|IoGyn's Symphion System--Courtesy of IoGyn|
In the wake of FDA safety concerns over surgical procedures to remove uterine fibroids, Boston Scientific ($BSX) is shelling out $65 million for a large stake in a company that offers a different, minimally-invasive approach.
Boston Scientific signed a definitive agreement to purchase 72% of IoGyn, a California startup that develops products for minimally-invasive gynecological surgery. The company already held a 28% stake in IoGyn prior to the current acquisition.
Through the deal, Boston Scientific will gain access to IoGyn's Symphion System, a next generation device for hysteroscopic intrauterine tissue removal. Unlike traditional "power morcellation" tools, Symphion resects the growth within the uterus and removes tissue using suction. The FDA-cleared system also includes a closed-loop feature to prevent fluids from overflowing in the patient. Boston Scientific will pair the device with its own Genesys HTA System for abnormal uterine bleeding to strengthen its gynecological surgery portfolio, the company said in a statement.

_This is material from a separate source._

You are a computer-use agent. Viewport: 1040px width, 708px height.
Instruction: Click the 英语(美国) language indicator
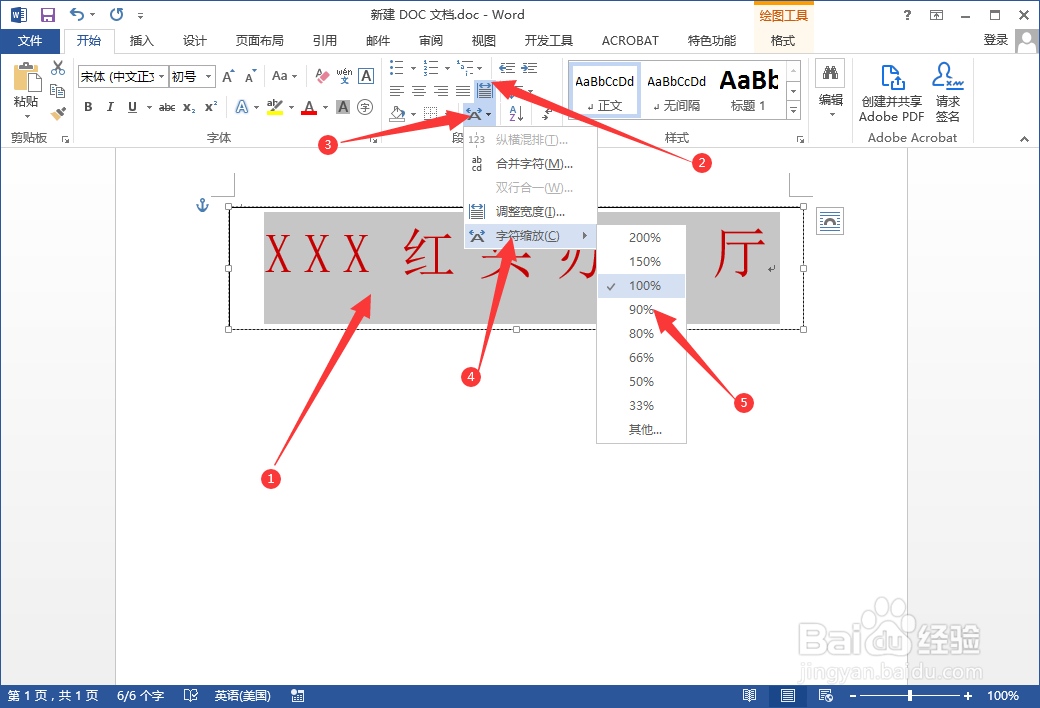pos(243,695)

"IoGyn offers minimally-invasive approaches that we believe are more cost-effective for patients, surgeons and the healthcare system," said Karen Prange, president of urology and women's health at Boston Scientific. "This new technology platform is designed to address unmet patient and physician needs, and we believe it represents a truly differentiated improvement compared to existing technologies in the fast-growing hysteroscopic fibroid removal market segment."
With its acquisition of IoGyn, the Massachusetts-based company hopes to cash in on a growing market. The current worldwide hysteroscopic market segment is estimated at $80 million, and is projected to grow more than $200 million by 2020, the company said in a statement. Boston Scientific's nontraditional treatment methods could appeal to a greater audience, and provide an alternative to devices that have recently come under FDA scrutiny.
In April, Johnson & Johnson ($JNJ)'s Ethicon unit suspended sales of its power morcellators after the FDA questioned the efficacy of the devices. Roughly one in 350 women with fibroids also have uterine sarcoma, the agency said, and using power morcellators on such patients could cause tumors to proliferate in the abdomen and pelvis. Earlier in the month, the FDA advised surgeons not to use the devices and scheduled an advisory meeting to explore the issue.
J&J is not the only company to face problems related to its power morcellation tools. Intuitive Surgical ($ISRG) cut growth projections for its da Vinci Surgical System in April due to declining gynecological procedures and power morcellator safety concerns, the company said in an earnings call.